## TASK PROMPT
Convert the data below into a JSON list of strings, one string per line, omitting blank lines.

## RECORDS TO USE
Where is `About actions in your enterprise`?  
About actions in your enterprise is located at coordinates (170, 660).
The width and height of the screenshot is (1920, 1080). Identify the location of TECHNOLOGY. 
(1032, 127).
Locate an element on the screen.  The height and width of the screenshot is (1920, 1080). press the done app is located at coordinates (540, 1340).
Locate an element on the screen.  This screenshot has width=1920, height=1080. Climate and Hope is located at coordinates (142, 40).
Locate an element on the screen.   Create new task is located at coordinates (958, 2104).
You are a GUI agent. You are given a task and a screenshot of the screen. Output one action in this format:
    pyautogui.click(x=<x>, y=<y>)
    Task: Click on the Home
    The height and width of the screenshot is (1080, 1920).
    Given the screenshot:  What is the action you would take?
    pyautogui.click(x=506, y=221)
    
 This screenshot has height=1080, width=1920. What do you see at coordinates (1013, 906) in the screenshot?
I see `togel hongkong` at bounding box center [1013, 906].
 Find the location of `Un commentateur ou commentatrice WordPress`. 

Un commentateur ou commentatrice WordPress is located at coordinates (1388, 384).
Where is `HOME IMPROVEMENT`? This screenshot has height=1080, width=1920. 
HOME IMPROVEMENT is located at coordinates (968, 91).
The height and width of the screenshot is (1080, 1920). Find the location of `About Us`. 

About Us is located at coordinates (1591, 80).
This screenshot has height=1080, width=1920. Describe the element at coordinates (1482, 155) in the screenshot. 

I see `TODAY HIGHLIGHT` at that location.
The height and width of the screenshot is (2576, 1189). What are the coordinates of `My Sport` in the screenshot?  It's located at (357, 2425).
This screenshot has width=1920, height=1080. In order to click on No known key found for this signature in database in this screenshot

## SOLUTION TO THE EXERCISE
[
  "Where is `About actions in your enterprise`?  ",
  "About actions in your enterprise is located at coordinates (170, 660).",
  "The width and height of the screenshot is (1920, 1080). Identify the location of TECHNOLOGY. ",
  "(1032, 127).",
  "Locate an element on the screen.  The height and width of the screenshot is (1920, 1080). press the done app is located at coordinates (540, 1340).",
  "Locate an element on the screen.  This screenshot has width=1920, height=1080. Climate and Hope is located at coordinates (142, 40).",
  "Locate an element on the screen.   Create new task is located at coordinates (958, 2104).",
  "You are a GUI agent. You are given a task and a screenshot of the screen. Output one action in this format:",
  "    pyautogui.click(x=<x>, y=<y>)",
  "    Task: Click on the Home",
  "    The height and width of the screenshot is (1080, 1920).",
  "    Given the screenshot:  What is the action you would take?",
  "    pyautogui.click(x=506, y=221)",
  " This screenshot has height=1080, width=1920. What do you see at coordinates (1013, 906) in the screenshot?",
  "I see `togel hongkong` at bounding box center [1013, 906].",
  " Find the location of `Un commentateur ou commentatrice WordPress`. ",
  "Un commentateur ou commentatrice WordPress is located at coordinates (1388, 384).",
  "Where is `HOME IMPROVEMENT`? This screenshot has height=1080, width=1920. ",
  "HOME IMPROVEMENT is located at coordinates (968, 91).",
  "The height and width of the screenshot is (1080, 1920). Find the location of `About Us`. ",
  "About Us is located at coordinates (1591, 80).",
  "This screenshot has height=1080, width=1920. Describe the element at coordinates (1482, 155) in the screenshot. ",
  "I see `TODAY HIGHLIGHT` at that location.",
  "The height and width of the screenshot is (2576, 1189). What are the coordinates of `My Sport` in the screenshot?  It's located at (357, 2425).",
  "This screenshot has width=1920, height=1080. In order to click on No known key found for this signature in database in this screenshot"
]